Packaging can help reduce food waste, says WRAP

5 March 2013

By Amy North

Getting consumers to change their attitudes and behaviours towards packaging could help to reduce household food waste, according to the Waste & Resources Action Programme.

Recognition of the role of packaging comes in a WRAP study published today (March 5). It found that £6.7 billion worth of food is thrown away every year because it is not used in time and that by making better use of the packaging the food could last longer.

WRAP said packaging plays an important role in reducing food waste
WRAP said packaging plays an important role in reducing food waste

The research found that consumers do not realise the important role packaging plays in helping to reduce food waste and keep food fresher for longer, particularly once the product is in the home. According to the report, there is recognition that packaging protects the food on its way to and in the store, only 13% of consumers believe it can play the same role in the home.

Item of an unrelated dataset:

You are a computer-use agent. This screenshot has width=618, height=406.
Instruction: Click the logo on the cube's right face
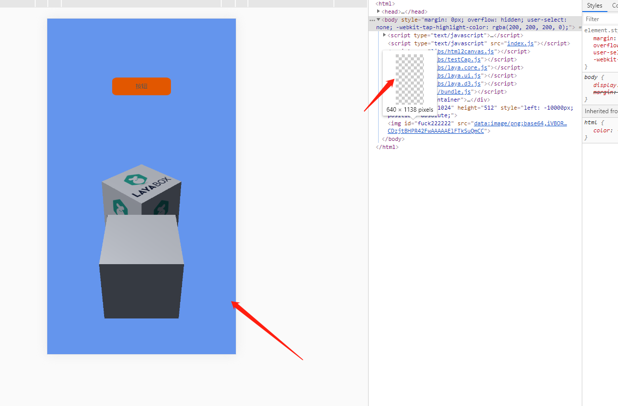coord(162,207)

The study, ‘Consumer attitudes to food waste and food packaging’, was produced in partnership with the packaging industry, councils and retailers. The study is also being seen as particularly significant in terms of lobbying by the packaging sector because in recent years the sector has been fighting hard to defend packaging’s role in protecting goods in the face of continual criticism that products are overpackaged.

The report warned that despite continued innovation in packaging, most consumers still believe that keeping food in packaging at home leads to it spoiling quicker. The report highlighted that consumers feel confident about how they store food at home however this confidence may be misplaced with only 22% of consumers looking at storage guidance on packaging.

The research concludes that how long the food stays fresh for is a priority for consumers however it shows they are not making best use of the information on the pack.

The research was produced in partnership with:

  • INCPEN
  • Packaging Federation
  • Food and Drink Federation
  • Kent Waste Partnership
  • British Retail Consortium

Commenting on the report, Richard Swannell, director of design and waste prevention at WRAP, said: “Food waste is an enormous problem that needs tackling throughout the whole supply chain. With 7.2mt of waste occurring in the home, our latest report has investigated consumer awareness around packaging, and how storing food effectively can help reduce that waste. By working with companies and industry bodies, we can help consumers to take advantage of recent innovations and keep food fresher for longer.”

Fresher for longer

A communications campaign was launched alongside the report, which will see retailers, brand-owners and councils use visual aids and messages to demonstrate the important role packaging can play in reducing food waste.

In a bid to convey the findings to consumers and get retailers on board a ‘Fresher for longer’ initiative has been launched. The communications campaign will see retailers, brands and councils gain access to materials to promote the message that packaging keeps food fresher for longer and helps to protect it in the home.

The campaign was launched by its exclusive retail partner Marks & Spencer at its Tunbridge Wells store with the support of the Kent Waste Partnership.

Speaking at the launch, Adam Elman, head of Plan A Delivery at Marks & Spencer, said: “By reducing the amount of packaging we use and ensuring its easily recyclable, we’ve worked hard to make it as easy as possible for our customers to live more sustainably. Packaging plays an important role in protecting the quality and freshness of our food, which is why we feature on-pack storage advice and continue to introduce innovative packaging that keeps food fresher for longer.”

PAFA

The move has been welcomed by the Packaging and Films Association (PAFA) which said all retailers should adopt the ‘Fresher for longer’ campaign.

Commenting on the report, Barry Turner, chief executive of PAFA, said: “This research reinforces our widely-held industry view that ingrained negative attitudes towards packaging will only start to improve when consumers get the facts and science from Government which will enable them to work out for themselves the vital function packaging plays in protecting goods, extending food life and avoiding waste. We can also hope that changes in attitude will also accelerate alongside more comprehensive recycling of packaging by local councils.”